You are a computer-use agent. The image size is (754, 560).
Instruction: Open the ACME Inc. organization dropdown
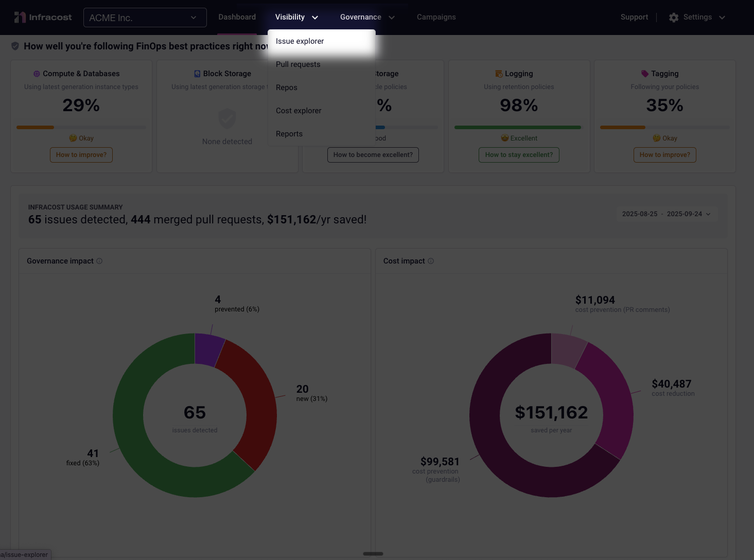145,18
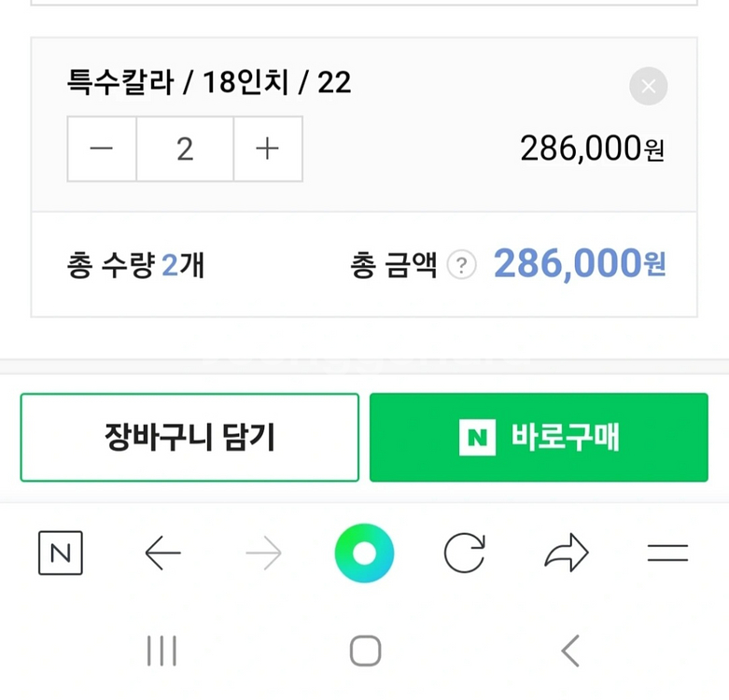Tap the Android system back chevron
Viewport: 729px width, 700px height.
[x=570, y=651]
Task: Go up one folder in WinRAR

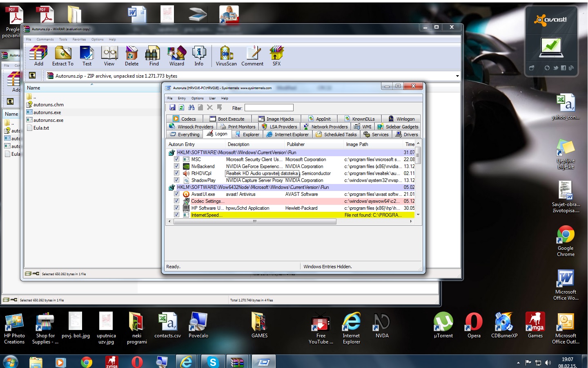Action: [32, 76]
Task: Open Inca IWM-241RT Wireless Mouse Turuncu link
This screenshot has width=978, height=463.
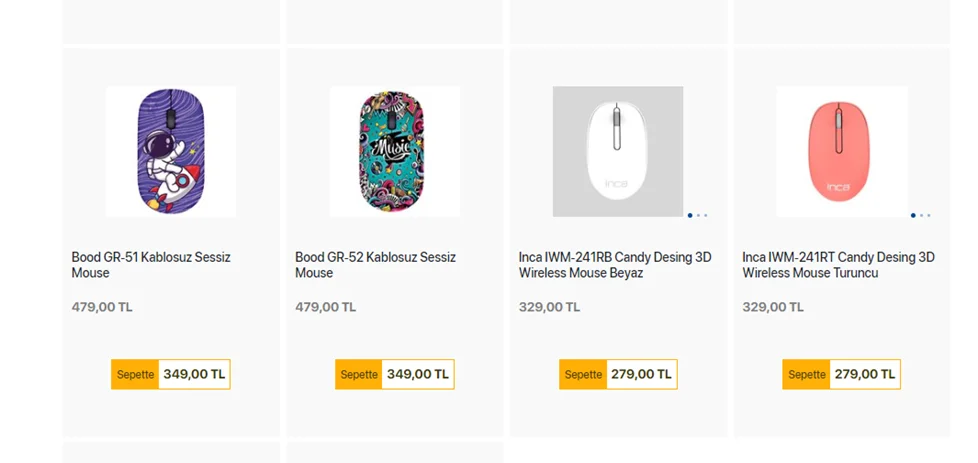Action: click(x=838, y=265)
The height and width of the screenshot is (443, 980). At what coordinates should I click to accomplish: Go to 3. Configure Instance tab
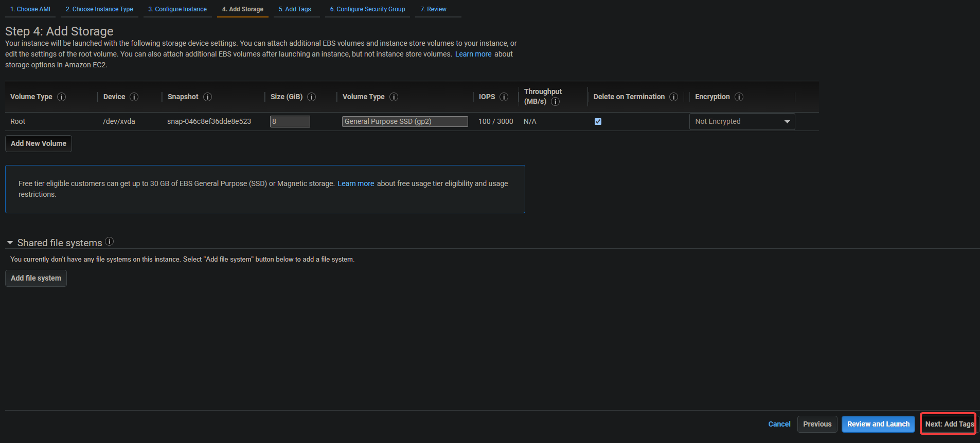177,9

### Task statement
What comes back should match the records exactly, minus any pictures.

### Exercise result
You are a computer-use agent. The image size is (754, 560).
Instruction: Open the ACME Inc. organization dropdown
145,18
Tap the Android system back chevron
Viewport: 729px width, 700px height.
[x=570, y=651]
Task: Go up one folder in WinRAR

Action: [32, 76]
Task: Open Inca IWM-241RT Wireless Mouse Turuncu link
This screenshot has width=978, height=463.
Action: click(x=838, y=265)
The height and width of the screenshot is (443, 980). At what coordinates should I click to accomplish: Go to 3. Configure Instance tab
177,9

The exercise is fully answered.